History

The history of Wing Chun has been passed down through word of mouth over many generations. Often, this type of storytelling results in many different versions of the story appearing over time. Thus, the story of Wing Chun is not necessarily accurate down to the exact detail. Instead, it is a guideline for what generally happened. Recent history contains more accurate facts, due to the writings and recordings of modern society.

 

The Story of Wing Chun

The Shaolin Buddhist Temple in China, was the birthplace of all martial arts styles. Divided into chambers or rooms, each chamber teaching a certain style, weapon, or skill. The temple was burned down by the Manchu government about 300 years ago, killing many of the monks and nuns. A few escaped, including the Five Elders: five who had mastered every chamber. Only one of the Five Elders was a nun; her name was Ng Mui.

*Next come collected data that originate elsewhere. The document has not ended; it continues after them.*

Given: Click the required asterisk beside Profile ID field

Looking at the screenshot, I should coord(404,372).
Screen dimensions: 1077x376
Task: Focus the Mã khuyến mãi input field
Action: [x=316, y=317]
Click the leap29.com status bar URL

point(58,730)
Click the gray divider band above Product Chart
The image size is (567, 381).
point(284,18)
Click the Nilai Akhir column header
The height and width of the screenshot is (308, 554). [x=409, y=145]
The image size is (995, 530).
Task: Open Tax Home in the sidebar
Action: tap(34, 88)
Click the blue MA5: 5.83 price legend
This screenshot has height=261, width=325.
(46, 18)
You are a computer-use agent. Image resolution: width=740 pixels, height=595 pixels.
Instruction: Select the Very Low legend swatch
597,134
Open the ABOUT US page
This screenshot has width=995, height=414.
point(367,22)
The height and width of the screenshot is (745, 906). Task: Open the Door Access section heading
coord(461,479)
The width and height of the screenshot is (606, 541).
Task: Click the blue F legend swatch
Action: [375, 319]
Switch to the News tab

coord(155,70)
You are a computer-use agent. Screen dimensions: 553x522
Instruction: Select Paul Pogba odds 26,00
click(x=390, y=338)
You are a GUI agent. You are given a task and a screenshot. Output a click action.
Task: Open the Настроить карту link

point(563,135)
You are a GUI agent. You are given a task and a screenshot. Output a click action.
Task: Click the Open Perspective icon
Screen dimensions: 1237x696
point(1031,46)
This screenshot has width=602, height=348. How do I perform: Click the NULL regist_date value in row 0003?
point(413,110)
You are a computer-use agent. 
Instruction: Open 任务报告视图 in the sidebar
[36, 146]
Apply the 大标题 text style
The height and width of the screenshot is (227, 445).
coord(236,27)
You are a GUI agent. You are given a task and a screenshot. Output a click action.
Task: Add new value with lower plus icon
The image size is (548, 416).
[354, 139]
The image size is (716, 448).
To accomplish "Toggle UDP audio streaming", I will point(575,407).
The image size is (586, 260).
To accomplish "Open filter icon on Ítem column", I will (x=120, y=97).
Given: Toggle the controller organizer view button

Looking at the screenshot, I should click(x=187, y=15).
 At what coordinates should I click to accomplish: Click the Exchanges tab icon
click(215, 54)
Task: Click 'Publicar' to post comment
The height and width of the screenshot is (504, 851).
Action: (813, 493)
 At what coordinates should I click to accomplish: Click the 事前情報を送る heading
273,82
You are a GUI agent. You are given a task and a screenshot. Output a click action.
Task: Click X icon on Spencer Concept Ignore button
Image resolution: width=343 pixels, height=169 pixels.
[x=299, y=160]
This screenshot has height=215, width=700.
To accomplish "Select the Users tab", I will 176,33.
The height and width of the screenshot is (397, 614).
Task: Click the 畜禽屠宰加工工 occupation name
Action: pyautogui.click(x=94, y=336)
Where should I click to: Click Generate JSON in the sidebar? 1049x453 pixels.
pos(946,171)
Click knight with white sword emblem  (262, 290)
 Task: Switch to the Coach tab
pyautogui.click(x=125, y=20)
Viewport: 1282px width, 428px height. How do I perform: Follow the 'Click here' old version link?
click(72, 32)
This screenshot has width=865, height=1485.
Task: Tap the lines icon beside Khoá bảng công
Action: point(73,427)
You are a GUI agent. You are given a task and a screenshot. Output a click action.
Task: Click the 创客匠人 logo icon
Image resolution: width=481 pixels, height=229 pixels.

After the temple burned down, Ng Mui traveled the country, hiding from the Manchus. She settled on top of a mountain in southern China, where she began to think about all of her martial arts knowledge. She realized that much of what she had learned was ineffective or impractical for a small, frail woman to use on a larger man. So she began to revise everything she knew, discarding those techniques that relied on strength or size, were inherently slow, were too flowery, or which wasted motion. She was left with a core of fast, effective, economic techniques that relied on things like the body’s structure for power; simultaneous defense and attack for economy; and angle, distance, and redirection of the opponent’s energy instead of strength.

One day Ng Mui made her usual trip into the village, at the bottom of the mountain to buy food and supplies. While at a bean curd stand owned by a father and his daughter, Ng Mui noticed that the two seemed troubled. She soon found out that the girl, named Yim Wing Chun, was being pressured into marriage by a local bully who had threatened her father with physical harm if she refused. Sensing their desperation, Ng Mui revealed her identity and offered to train the girl in kung fu. She suggested that Wing Chun challenge the bully to a fight in one year’s time. If the bully won, the girl would marry him; if the girl won, the bully would leave her alone. Wing Chun and her father agreed and the bully, who was the best fighter in the area, laughed at the challenge and gladly accepted.

Ng Mui trained the young Wing Chun in her newly revised system. She trained diligently day and night for one year, learning the basic theories and techniques of the system.

When the year was up, Wing Chun returned to the village and faced her challenger. Each time the bully charged in at her, she would quickly drop him with a simple technique. The bully could not believe he was being defeated—much less by a young girl. He became more frustrated and charged in harder. Each time he was knocked down by Wing Chun until he stayed down.

The system became known as Wing Chun, after the woman who made it famous throughout China.